Wild nonhuman primates are immediate sources and long-term reservoirs of human pathogens. However, ethical and technical challenges have hampered the identification of novel blood-borne pathogens in these animals. We recently examined RNA viruses in plasma from wild African monkeys and discovered several novel, highly divergent viruses belonging to the family Arteriviridae. Close relatives of these viruses, including simian hemorrhagic fever virus, have caused sporadic outbreaks of viral hemorrhagic fever in captive macaque monkeys since the 1960s. However, arterivirus infection in wild nonhuman primates had not been described prior to 2011. The arteriviruses recently identified in wild monkeys have high sequence and host species diversity, maintain high viremia, and are prevalent in affected populations. Taken together, these features suggest that the simian arteriviruses may be "preemergent" zoonotic pathogens. If not, this would imply that biological characteristics of RNA viruses thought to facilitate zoonotic transmission may not, by themselves, be sufficient for such transmission to occur.

FIG 1

Features of simian arterivirus infections among African monkeys. (A) Map of Africa depicting the geographic locations where wild monkeys harboring simian arteriviruses have been sampled.

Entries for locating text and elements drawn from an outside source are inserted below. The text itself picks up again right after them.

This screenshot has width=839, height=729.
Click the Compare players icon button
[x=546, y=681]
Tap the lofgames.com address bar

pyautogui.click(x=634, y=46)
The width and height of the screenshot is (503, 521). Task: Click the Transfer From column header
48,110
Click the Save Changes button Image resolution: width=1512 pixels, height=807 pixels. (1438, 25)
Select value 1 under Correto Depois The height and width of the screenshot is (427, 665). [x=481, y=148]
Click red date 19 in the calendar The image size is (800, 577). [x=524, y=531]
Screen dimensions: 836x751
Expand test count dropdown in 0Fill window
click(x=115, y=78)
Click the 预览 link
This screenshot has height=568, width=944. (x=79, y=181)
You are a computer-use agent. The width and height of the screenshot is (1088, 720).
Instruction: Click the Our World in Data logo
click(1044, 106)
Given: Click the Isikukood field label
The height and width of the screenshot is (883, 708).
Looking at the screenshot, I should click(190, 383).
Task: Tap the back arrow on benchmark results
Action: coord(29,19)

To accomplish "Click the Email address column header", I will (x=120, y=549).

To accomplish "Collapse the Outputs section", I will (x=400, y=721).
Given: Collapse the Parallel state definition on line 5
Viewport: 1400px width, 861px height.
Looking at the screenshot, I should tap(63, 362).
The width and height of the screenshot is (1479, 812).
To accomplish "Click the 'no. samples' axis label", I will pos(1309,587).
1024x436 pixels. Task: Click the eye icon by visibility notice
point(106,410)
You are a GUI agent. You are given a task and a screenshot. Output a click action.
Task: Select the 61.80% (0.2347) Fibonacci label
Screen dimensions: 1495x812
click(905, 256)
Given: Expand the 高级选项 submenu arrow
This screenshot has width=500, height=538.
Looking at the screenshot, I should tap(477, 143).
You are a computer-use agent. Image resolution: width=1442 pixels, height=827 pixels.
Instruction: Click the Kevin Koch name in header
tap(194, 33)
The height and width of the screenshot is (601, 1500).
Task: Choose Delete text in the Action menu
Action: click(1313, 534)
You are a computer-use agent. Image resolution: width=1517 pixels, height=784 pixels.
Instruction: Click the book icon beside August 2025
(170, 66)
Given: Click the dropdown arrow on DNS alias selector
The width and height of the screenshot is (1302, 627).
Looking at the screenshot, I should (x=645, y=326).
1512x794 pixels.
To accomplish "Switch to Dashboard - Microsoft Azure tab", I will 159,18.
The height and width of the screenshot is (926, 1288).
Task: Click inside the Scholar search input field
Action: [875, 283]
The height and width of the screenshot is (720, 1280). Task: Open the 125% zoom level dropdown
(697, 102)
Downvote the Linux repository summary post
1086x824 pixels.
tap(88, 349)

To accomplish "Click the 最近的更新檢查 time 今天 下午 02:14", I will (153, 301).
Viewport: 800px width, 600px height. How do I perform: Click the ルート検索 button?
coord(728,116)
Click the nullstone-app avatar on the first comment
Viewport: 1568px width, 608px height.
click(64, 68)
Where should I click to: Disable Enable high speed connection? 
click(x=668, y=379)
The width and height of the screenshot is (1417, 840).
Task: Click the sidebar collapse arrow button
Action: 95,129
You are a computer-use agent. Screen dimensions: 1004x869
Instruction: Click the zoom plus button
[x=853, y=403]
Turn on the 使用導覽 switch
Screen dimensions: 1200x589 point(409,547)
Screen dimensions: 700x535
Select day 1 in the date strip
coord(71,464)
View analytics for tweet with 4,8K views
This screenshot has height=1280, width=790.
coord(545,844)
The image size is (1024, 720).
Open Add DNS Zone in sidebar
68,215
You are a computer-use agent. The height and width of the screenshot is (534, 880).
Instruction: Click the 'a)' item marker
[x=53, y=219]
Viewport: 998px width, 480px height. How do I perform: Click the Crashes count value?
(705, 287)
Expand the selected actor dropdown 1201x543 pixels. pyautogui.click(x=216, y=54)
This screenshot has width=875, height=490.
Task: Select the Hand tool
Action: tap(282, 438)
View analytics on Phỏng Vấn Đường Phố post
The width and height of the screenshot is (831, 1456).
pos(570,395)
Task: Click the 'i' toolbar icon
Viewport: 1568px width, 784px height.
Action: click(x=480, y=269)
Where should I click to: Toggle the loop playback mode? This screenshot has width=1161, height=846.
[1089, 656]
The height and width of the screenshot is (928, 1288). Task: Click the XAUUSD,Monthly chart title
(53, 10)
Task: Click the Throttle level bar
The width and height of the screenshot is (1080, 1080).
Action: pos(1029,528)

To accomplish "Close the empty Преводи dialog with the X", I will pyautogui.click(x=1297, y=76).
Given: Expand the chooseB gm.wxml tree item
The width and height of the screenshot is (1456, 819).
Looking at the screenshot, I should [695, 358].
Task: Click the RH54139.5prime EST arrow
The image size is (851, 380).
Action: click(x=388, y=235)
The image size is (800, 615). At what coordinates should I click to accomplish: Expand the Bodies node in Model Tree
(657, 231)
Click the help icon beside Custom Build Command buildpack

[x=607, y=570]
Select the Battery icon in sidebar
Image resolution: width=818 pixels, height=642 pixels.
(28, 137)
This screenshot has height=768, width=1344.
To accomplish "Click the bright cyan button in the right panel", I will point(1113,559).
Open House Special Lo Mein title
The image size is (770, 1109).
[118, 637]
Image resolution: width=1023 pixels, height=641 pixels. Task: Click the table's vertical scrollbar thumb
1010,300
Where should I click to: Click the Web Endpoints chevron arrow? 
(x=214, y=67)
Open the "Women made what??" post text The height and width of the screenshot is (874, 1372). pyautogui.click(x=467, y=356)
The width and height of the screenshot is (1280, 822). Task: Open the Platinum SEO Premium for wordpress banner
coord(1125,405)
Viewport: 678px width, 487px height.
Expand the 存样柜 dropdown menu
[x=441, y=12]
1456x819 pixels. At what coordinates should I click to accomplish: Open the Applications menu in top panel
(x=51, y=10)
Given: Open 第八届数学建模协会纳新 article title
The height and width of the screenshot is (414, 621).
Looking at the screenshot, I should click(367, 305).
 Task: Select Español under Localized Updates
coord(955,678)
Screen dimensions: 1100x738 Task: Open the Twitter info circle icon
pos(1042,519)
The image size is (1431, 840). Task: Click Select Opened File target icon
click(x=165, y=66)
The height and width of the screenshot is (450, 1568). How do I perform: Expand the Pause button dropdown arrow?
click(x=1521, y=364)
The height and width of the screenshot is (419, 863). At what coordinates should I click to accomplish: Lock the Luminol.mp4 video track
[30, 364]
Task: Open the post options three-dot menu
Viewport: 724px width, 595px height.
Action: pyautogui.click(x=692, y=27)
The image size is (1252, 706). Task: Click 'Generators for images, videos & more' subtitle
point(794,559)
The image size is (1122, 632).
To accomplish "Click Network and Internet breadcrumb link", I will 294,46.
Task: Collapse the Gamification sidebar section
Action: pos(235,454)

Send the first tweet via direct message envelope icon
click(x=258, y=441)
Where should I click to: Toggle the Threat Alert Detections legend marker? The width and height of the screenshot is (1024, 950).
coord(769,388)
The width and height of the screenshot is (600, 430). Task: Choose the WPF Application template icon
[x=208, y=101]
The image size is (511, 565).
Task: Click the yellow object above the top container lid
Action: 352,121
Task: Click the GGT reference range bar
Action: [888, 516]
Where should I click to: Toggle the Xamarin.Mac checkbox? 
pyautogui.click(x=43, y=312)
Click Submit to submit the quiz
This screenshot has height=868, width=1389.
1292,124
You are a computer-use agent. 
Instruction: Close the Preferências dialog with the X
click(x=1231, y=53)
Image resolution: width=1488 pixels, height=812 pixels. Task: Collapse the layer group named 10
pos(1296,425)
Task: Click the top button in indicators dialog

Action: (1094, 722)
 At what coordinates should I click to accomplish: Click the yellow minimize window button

Colors correspond to the respective host species and virus throughout the figure. (Map from Lokal_Profil [https://commons.wikimedia.org/wiki/File:BlankMap-Africa.svg].) (B) Plasma viral loads, as measured by quantitative reverse transcription-PCR, showing simian arterivirus viremia in infected monkeys. N.T., not tested. (C) Prevalence of simian arterivirus-positive monkeys in affected populations, as determined by quantitative reverse transcription-PCR, reverse transcription-PCR, and/or unbiased deep sequencing. (D and E) Phylogeny of known simian arteriviruses (D) with a simian immunodeficiency virus (SIV) phylogeny shown on the same scale for comparison (E). Maximum likelihood trees were generated using MEGA6.06 (1,000 bootstrap replicates, GTR+I+γ model) from codon-based alignments (via MAFFT) of 12 simian arterivirus ORF1b sequences or 27 simian immunodeficiency virus gag sequences. Bootstrap values of less than 70 are not shown. DeBMV-1, De Brazza's monkey virus 1; DMVV-1, Drakensberg Mountain vervet virus 1; KKCBV-1, Kafue kinda-chacma baboon virus 1; KRCV-1/2, Kibale red colobus virus 1/2; KRTGV-1/2, Kibale red-tailed guenon virus 1/2; MYBV-1, Mikumi yellow baboon virus 1; PBJV, Pebjah virus; SHEV, simian hemorrhagic encephalitis virus; SHFV, simian hemorrhagic fever virus; SWBV-1, Southwest baboon virus 1.